Apr 5 • Posted 4 years ago
- Part 1 - Introduction and CAP
- Part 3 - Network Partitions
- Part 4 - Multi Data Center
- Part 5 - Multi Writer Eventual Consistency
- Part 6 - Consistency Chart
In Part 1 we discussed C-class and A-class behaviors. For A-class, we need to weaken consistency constraints. This does not mean the system need be completely inconsistent, but it does mean we will need to relax the consistency model to some extent.
Amazon popularized the concept of “Eventual Consistency”. Their definition is:
the storage system guarantees that if no new updates are made to the object, eventually all accesses will return the last updated value.
This is not new, but it is great to have the concept formalized/popularized. A few examples of eventually consistent systems:
- DNS (mentioned in the above paper)
- Asynchronous master/slave replication on an RDBMS (also on MongoDB)

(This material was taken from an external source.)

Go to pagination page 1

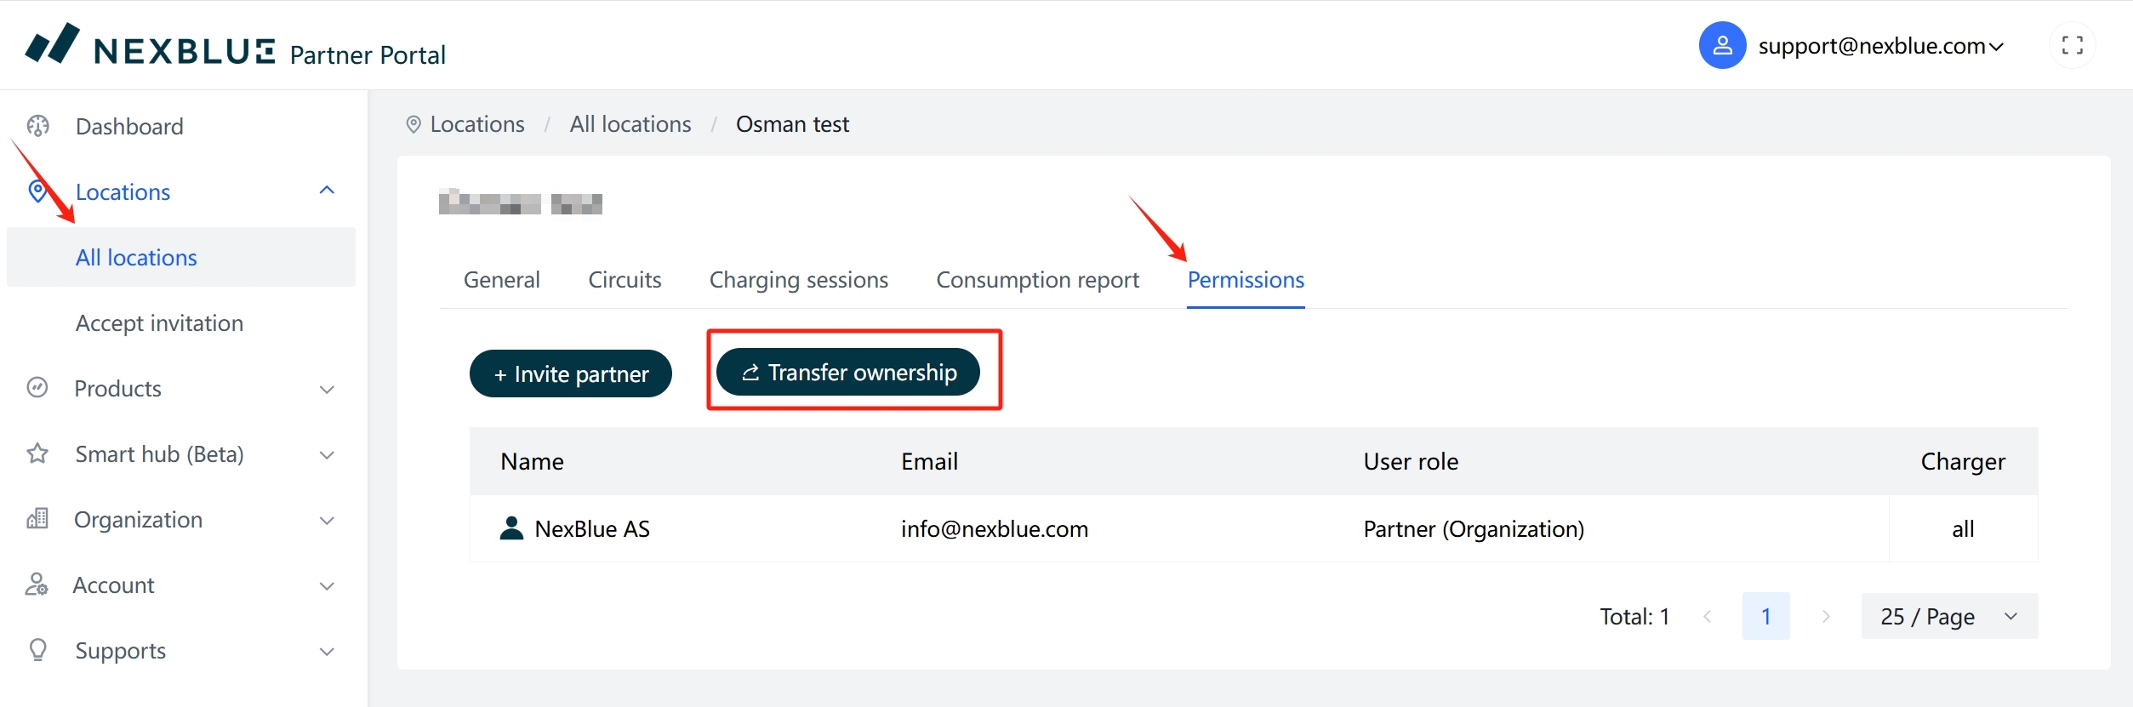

- memcached in front of mysql, caching reads
Many (not all) traditional examples that come to mind have eventually consistent reads, but a single writer (by “single writer”, we mean a data server, not the clients). Things get more interesting — and complex — with when there are many writers. Amazon Dynamo is an example of a “many writer eventually consistent” system. All of the above are perhaps “single writer eventually consistent”.
One other traditional technology worth noting is message queues. It has properties reminiscent of eventual consistency.
Forms of Consistency
Let’s look at a particular example. Consider a system using MongoDB in the following configuration:
"master", "slave", and "slave" could be mongod instances for example — or other databases with asynchronous replication. Clients randomly read from any slave for a given query, and always write to the master. Two slaves and two clients are shown, but let’s assume each of those scale out.

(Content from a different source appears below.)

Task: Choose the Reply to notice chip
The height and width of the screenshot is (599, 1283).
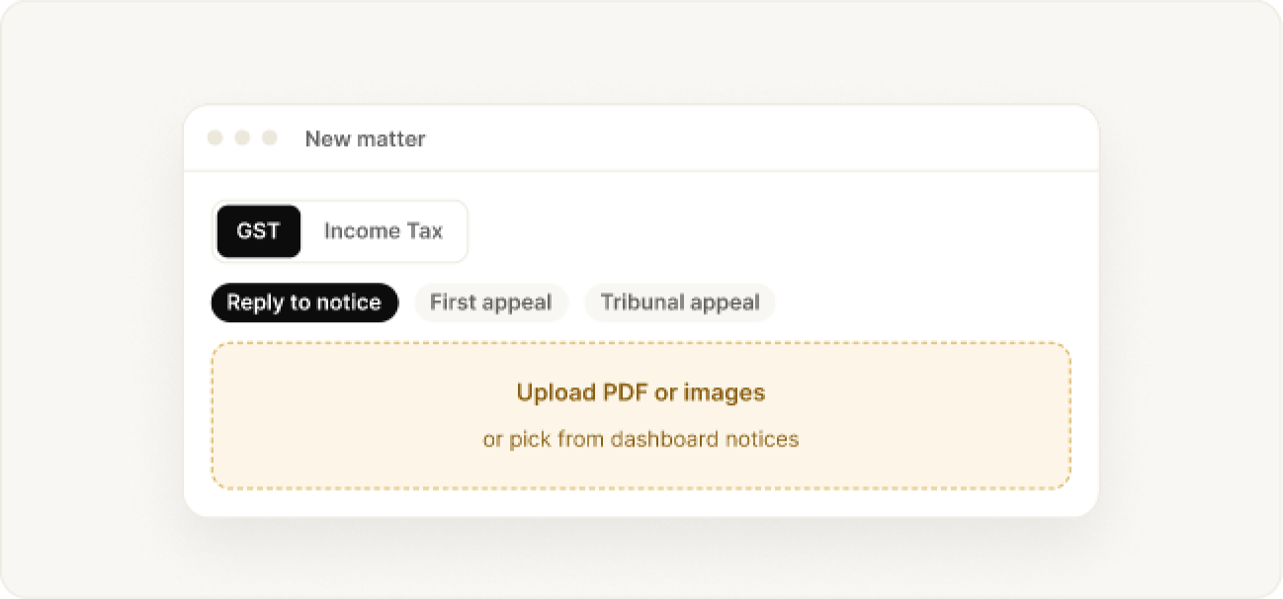Action: [304, 302]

This sort of system we term “single writer eventual consistency”. So what are its properties? (1) A client could read stale data. (2) The client could see out-of-order write operations.
Let’s suppose we are storing some entity x in the datastore. Let’s assume entities have an initial value of zero. There are a series of writes to x by clients:
W(x=3), W(x=7), W(x=5)
Because the system is eventually consistent, if writes to x stop at some point, we know we will eventually read 5 — that is, R(x==5). However in the short term a client might for example see:
R(x==7), R(x==0), R(x==5), R(x==3)
(Note more nodes than 2 slaves are needed for this example behavior.)
So this is our weakest form of consistency - eventually consistent with out of order reads in the short term.
We can make this stronger. Consider the SourceForge mongodb configuration (larger diagram here). This configuration is eventually consistent, but we will not see the result of writes out of order. It provides monotonic read consistency.
One possible eventual consistency property is read-your-own-writes consistency, meaning a process is guaranteed to see the writes it has made when it does reads. This is a very useful property that makes programming easier. Note that neither of the above examples provide read-your-own-writes consistency. Also worth considering with this model is the definition of “your”. On a web application, that might be the user. If the system’s load balancer sends requests to different app servers, having read-your-own-write consistency for a single app server might not solve the real world consistency need.
EC Use Case Checklist
Thus when using eventual consistency, it is good for the architect to ask:
- can my use case tolerate stale reads?
- can it tolerate reading values out of order? if not, is my configuration monotonic read consistent?
- can it tolerate not reading my own writes? if not, is my configuration read-your-own-write consistent?